I’m completely in favour of changing to the Alternative Vote system (in which you number the candidates in order of preference, and then the candidate with the fewest first preferences gets their votes shifted on to the second choices, and so on until someone has a majority of the vote).
Whether more proportional reforms than that might be a good idea I’m less sure, but AV clearly has a few things going for it:
It’s easy to introduce. You don’t need any changes to constituency boundaries or new types of MP. You just have to print the ballot papers a bit differently and spend longer counting them.
It keeps the link between an MP and a local constituency as clear as it is already.
It means that no MP will get elected without having some degree of endorsement from the majority of people voting.
It puts an end to the concepts of a ‘wasted vote’ and of tactical voting – or rather, it institutionalises the latter. If one of the no-hoper minor parties is your favourite, you can put them first and then pick between the likelier winners with your other preferences.
And that, in turn, means an end to those god-awful dodgy bar charts on election leaflets (I’m looking at you, Clegg) trying to prove that ‘in Burblington South it’s a straight fight between X and Y’ or ‘Z can’t win in Gurnchester – only X can keep Y out!’
Surely it’s worth it for that alone.
1 comment:
As a first step, AV is a baby step in the right direction - which is better than nothing and something all us reformers can agree upon.
The problem is, a referendum on this is just asking a big question about a little answer. It does nothing to address the underlying problems of safe seats and disproportionality.
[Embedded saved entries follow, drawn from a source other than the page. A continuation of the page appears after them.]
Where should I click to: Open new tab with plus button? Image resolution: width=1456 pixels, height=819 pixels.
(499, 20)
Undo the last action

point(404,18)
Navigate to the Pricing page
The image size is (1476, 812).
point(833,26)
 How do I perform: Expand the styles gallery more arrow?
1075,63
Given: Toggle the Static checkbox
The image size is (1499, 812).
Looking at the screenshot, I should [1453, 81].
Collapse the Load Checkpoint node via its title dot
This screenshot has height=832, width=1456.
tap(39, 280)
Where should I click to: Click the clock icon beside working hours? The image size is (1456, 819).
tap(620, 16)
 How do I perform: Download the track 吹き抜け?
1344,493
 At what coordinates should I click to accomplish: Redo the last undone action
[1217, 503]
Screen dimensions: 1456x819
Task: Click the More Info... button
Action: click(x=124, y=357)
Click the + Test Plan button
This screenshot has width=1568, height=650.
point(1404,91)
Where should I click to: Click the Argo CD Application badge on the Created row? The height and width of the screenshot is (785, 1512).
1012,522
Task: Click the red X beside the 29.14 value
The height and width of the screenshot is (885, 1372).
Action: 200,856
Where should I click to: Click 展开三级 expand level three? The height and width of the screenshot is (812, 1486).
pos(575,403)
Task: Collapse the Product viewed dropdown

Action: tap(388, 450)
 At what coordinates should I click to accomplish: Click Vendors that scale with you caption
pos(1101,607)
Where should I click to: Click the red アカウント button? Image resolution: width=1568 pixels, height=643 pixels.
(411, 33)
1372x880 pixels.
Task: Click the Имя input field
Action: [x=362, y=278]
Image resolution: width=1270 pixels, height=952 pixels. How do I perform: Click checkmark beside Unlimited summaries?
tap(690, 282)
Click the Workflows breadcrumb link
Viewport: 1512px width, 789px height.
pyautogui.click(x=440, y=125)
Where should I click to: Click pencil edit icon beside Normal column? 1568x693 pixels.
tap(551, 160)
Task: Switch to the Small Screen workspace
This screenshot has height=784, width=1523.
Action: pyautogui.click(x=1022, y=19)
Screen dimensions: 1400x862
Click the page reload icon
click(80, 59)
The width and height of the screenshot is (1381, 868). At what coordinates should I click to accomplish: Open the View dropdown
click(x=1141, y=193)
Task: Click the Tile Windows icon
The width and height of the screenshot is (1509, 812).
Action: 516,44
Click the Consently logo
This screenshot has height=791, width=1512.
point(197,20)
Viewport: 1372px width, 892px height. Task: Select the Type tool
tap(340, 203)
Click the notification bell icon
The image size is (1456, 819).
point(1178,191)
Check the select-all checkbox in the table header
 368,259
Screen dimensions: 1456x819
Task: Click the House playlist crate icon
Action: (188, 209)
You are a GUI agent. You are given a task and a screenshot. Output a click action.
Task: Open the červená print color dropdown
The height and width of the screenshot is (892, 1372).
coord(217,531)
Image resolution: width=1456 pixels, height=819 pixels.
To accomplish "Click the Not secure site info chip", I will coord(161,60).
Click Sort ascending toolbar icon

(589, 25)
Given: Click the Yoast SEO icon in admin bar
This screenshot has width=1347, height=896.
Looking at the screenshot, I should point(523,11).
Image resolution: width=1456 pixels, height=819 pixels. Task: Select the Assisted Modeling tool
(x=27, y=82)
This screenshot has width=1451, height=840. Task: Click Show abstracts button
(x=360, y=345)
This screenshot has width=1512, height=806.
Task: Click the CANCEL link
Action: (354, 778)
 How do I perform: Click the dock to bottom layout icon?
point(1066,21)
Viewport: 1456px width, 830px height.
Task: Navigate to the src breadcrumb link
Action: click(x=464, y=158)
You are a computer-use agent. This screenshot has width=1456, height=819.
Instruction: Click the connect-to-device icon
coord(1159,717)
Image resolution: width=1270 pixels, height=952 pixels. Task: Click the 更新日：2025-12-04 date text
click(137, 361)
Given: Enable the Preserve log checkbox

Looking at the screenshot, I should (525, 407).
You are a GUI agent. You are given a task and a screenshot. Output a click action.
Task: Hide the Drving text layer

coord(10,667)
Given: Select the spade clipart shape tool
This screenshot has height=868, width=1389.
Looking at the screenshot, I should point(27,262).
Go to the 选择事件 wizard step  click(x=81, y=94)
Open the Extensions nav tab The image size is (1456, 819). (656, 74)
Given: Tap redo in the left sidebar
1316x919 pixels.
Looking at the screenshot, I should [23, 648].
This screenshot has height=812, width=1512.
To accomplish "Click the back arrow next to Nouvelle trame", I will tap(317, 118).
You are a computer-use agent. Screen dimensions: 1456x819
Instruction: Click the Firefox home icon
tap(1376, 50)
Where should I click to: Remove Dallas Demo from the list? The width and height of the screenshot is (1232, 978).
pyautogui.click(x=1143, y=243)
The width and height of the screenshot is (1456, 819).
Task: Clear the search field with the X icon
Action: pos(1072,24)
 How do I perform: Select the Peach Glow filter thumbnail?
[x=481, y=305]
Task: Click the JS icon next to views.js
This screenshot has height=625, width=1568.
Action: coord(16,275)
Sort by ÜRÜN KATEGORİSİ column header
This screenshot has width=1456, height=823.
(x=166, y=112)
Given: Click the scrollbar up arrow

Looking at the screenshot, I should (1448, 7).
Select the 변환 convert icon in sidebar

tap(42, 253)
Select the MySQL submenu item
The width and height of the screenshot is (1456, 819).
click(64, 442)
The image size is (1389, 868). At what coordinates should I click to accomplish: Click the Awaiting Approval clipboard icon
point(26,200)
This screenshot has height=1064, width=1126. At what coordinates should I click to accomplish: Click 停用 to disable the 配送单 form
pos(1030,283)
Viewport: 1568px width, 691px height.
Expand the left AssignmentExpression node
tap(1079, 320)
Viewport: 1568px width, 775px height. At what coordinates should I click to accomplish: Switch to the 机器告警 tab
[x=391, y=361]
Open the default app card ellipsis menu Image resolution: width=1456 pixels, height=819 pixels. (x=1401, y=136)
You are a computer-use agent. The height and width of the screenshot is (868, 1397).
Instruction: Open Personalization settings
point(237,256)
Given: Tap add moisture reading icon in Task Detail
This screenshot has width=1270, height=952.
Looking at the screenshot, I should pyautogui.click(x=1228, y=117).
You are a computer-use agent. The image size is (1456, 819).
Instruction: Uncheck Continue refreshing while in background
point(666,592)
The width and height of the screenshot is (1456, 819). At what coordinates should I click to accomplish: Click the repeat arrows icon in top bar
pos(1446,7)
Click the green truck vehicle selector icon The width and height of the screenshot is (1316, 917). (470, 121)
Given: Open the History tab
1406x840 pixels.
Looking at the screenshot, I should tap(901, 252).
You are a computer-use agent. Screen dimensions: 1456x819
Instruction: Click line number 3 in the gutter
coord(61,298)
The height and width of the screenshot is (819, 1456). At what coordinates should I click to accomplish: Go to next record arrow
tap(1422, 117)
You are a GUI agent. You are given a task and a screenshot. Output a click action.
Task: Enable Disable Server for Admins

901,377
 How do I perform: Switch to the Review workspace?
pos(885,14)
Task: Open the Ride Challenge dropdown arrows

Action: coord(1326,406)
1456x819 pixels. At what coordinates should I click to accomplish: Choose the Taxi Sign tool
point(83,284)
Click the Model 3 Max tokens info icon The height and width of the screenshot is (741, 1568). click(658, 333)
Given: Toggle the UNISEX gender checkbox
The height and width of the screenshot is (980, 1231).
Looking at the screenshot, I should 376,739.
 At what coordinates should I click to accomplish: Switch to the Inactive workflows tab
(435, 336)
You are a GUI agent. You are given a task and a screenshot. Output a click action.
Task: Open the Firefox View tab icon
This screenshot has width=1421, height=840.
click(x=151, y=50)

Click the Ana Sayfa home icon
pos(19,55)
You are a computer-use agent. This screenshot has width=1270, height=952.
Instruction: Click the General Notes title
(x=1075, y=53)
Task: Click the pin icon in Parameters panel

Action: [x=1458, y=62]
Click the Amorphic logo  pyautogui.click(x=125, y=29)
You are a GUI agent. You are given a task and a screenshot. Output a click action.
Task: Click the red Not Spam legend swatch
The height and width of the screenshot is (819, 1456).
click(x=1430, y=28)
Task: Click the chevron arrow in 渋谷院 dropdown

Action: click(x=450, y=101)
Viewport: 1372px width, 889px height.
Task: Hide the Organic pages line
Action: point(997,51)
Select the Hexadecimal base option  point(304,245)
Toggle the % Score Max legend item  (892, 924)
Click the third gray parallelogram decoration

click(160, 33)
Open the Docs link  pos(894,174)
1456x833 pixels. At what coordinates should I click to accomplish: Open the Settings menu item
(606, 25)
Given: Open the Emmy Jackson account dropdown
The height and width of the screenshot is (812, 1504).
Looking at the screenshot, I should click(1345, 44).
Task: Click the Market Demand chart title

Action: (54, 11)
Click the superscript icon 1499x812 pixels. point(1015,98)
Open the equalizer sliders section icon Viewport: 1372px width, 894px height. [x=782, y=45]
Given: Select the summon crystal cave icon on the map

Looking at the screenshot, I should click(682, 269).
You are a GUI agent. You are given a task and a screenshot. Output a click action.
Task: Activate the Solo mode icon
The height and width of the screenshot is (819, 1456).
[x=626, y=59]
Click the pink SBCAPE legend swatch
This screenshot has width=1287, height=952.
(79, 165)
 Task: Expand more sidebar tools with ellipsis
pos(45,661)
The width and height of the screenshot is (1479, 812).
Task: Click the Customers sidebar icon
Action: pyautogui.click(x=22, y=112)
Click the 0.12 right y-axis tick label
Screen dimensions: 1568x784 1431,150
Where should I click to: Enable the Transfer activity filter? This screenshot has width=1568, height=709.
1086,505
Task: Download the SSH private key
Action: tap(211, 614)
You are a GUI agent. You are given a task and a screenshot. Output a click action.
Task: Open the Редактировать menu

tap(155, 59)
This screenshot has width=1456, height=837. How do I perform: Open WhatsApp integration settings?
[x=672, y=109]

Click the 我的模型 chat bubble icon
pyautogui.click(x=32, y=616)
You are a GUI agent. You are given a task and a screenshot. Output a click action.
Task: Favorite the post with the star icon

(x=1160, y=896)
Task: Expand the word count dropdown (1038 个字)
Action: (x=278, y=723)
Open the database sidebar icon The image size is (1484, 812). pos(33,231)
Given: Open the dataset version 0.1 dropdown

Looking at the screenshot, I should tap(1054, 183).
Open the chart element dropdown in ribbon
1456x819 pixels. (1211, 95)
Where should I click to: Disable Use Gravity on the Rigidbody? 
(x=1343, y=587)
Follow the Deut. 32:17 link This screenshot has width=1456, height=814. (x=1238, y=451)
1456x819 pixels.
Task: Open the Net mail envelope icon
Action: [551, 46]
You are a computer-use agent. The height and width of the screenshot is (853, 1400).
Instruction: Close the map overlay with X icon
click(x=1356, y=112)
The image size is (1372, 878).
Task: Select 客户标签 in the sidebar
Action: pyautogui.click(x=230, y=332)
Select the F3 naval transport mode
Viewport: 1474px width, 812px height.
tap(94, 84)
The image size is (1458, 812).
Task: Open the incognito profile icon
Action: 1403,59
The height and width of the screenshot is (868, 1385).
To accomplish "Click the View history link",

Would anyone think it fair if UKIP who came second had won no MEPs in the latest election and Labour who came third got plenty of MEPs? Because that is what would have happened under first-past-the-post. UKIP would have got 100 MPs and the Greens 60 under PR, but zero under FPTP and zero under AV.
Yes any party that can get a million votes will get MPs and MEPs under PR, including the BNP. But isn't the problem that the BNP can get a million votes, not that they get a few MPs or MEPs. The price for gerrymandering the BNP under the carpet is to also deny democracy to many millions of other voters. That is clearly unacceptable.
If we can't agree on PR, lets at least agree on the need for a referendum on whether we should have a proper proportional system. If people reject PR in a referendum then maybe we reformers will shut up. But if you never let the people decide, we most certainly will not shut up.